Soon she’ll be able to schedule Mahler, known for his colossal ensembles.
“That’s the dream,” Epps exclaims with a laugh. “We all sat down together and said, Okay, we want that full symphony orchestra. That was the experience I had, going to Santa Monica. And that’s what I wanted too so I said, Great, let’s do it. It’s just going to take some time.”
Of course Epps couldn’t have achieved it all on her own. She’s unstinting in her praise for colleagues and others such as Bedol and Pirsztuk, as well as ESUSD superintendent Melissa Moore and El Segundo Elementary Band program director Edie Rice.
The appreciation is mutual. In Moore’s words, “Kerri is a role model and ‘lead learner’ for her students as evident through her own conference presentations and clinical experiences.”
“I would just like to reiterate that this program is a story of collaboration,” Epps says. A case in point: Rice was instrumental (an appropriate word!) in securing a vast quantity of violins for the schools at a reasonable price. While many students own their instrument, other students rent theirs from the school.
The middle school now has a bungalow for music classes, and a bond measure recently passed will enable a music room to be built at the high school.
“The state only gives us so much money,” Epps says, “and then Ed! comes in and looks at it, and what they do is fund the gap… If it wasn’t for Ed! none of this would have existed.”
Their skills on display
To show the rest of us what they’ve learned, the various string ensembles, choirs, singers and bands perform several concerts every year. Many of these take place in the El Segundo High School Performing Arts Center. “At the high school,” Epps says, “we try to do a fall assembly tour where we visit all the schools and perform for the students.” They did a Halloween tour this past year, plus a winter concert, and coming this spring is a festival where they will go and compete (hoping, no doubt, to return laden with prizes).

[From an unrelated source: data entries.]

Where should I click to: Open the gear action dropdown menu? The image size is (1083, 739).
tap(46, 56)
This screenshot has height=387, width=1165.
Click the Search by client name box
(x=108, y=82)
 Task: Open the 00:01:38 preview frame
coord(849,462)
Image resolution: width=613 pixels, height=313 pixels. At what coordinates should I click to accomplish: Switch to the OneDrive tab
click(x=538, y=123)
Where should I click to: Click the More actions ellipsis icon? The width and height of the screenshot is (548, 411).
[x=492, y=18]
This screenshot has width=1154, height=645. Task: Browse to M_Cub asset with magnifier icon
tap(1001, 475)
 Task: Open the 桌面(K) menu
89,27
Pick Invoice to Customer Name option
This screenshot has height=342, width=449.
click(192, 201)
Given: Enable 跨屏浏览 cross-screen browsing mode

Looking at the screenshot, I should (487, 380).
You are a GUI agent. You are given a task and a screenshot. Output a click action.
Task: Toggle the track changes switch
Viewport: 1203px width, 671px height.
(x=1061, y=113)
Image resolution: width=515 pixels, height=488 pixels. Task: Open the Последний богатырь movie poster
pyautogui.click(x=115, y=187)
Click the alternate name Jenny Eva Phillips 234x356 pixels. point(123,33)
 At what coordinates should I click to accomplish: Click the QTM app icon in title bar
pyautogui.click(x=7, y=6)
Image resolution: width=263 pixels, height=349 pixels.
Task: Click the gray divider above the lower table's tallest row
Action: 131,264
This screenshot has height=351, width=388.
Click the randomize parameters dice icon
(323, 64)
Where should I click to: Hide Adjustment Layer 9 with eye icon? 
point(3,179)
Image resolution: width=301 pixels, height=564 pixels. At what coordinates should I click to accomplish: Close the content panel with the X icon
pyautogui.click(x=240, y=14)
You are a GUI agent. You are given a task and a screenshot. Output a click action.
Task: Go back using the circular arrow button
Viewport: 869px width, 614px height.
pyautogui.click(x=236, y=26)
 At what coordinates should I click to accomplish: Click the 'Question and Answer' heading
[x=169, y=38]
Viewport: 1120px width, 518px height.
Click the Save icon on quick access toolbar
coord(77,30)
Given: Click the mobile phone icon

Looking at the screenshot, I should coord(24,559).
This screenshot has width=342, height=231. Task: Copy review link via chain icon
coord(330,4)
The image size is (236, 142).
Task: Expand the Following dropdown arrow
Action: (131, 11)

When the high school groups perform, what kind of music can we expect to hear?
“Because we’re a symphony orchestra,” Epps replies, “I try to do bigger symphonic works.” In December this included Grieg’s “March of the Dwarves” and Smetana’s “The Moldau.” In general, she selects pieces “that are programmatic and theatrical, and things too that our community will recognize.” The upcoming spring concert may feature music written for or used in film, because “We’ve won a lottery to see an L.A. Phil concert and it’s going to be all about film music.”
If the L.A. Phil can play it, so can the ESHS Symphony Strings!
Meanwhile, the El Segundo Middle School Chamber Orchestra is also tackling the classics: Schubert and Dvorak this past September. There was even a soloist and an original composition by 7th grader Daniel Tritasavit.
Outside of El Segundo, people are starting to take notice of the city’s music programs. Epps relates how one family, moving to Southern California, researched the districts up and down the coast and then chose El Segundo precisely for this reason.
Epps has done wonders for El Segundo’s school music programs, but she’s hardly finished. And what would she still like to see? For the orchestral program, she says, “I would like to further develop class offerings at ESHS, including a Beginning Strings class to serve as an ‘on-ramp’ for students. I would also like to start taking the ESHS Symphony Orchestra on tours. My vision is that we would travel every other year to give the students an opportunity to share their talents, expand their world-view, and have a deeply enriching experience.
“For both the middle school and high school programs, my hope is that more students take part in opportunities to perform in various state honor orchestras, such as the CODA Honor Orchestras and SCSBOA (Southern California School Band and Orchestra Association) Honor Orchestras.” Knowing her track record, it’s bound to happen.